**Exercise prompt**
Every line from the one that includes "This screenshot has height=239, width=318." to the end of the entries should be written out exactly, with the first and last included.

········

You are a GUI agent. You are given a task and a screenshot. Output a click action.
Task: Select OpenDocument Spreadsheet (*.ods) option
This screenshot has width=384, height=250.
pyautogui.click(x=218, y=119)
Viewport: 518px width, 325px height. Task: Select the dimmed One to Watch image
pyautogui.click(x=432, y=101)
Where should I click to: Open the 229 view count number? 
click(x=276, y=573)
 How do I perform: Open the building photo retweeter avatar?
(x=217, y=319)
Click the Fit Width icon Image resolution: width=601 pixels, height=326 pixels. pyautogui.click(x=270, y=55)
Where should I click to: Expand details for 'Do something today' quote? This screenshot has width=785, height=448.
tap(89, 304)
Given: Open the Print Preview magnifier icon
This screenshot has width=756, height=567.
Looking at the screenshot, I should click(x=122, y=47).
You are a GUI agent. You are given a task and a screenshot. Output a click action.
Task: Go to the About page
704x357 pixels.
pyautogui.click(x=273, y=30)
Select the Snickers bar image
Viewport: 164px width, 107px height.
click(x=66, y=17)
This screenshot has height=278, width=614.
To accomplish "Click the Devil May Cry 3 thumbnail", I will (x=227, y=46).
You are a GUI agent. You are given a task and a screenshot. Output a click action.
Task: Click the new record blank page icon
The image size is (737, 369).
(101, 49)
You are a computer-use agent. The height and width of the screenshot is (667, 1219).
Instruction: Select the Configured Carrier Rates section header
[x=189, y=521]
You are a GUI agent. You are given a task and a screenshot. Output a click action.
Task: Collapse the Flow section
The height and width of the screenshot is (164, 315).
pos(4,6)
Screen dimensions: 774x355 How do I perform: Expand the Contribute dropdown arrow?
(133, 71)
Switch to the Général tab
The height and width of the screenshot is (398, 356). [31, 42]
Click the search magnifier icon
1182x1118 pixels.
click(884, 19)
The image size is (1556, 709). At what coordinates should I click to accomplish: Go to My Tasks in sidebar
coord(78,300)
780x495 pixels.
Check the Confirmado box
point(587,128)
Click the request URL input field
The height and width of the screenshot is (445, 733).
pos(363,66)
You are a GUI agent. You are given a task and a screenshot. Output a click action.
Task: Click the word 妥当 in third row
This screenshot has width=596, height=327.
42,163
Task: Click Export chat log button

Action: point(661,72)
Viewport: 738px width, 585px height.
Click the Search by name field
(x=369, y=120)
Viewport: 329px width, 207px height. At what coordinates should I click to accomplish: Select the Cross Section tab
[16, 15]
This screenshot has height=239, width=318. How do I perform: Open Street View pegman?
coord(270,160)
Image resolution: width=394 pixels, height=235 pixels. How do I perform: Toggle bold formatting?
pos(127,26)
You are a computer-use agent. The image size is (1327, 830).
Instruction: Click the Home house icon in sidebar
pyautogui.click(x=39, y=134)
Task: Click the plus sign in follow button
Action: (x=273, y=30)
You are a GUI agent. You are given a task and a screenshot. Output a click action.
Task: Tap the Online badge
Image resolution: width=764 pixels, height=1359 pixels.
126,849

········

**Problem solution**
This screenshot has height=239, width=318. How do I perform: Open Street View pegman?
coord(270,160)
Image resolution: width=394 pixels, height=235 pixels. How do I perform: Toggle bold formatting?
pos(127,26)
You are a computer-use agent. The image size is (1327, 830).
Instruction: Click the Home house icon in sidebar
pyautogui.click(x=39, y=134)
Task: Click the plus sign in follow button
Action: (x=273, y=30)
You are a GUI agent. You are given a task and a screenshot. Output a click action.
Task: Tap the Online badge
Image resolution: width=764 pixels, height=1359 pixels.
126,849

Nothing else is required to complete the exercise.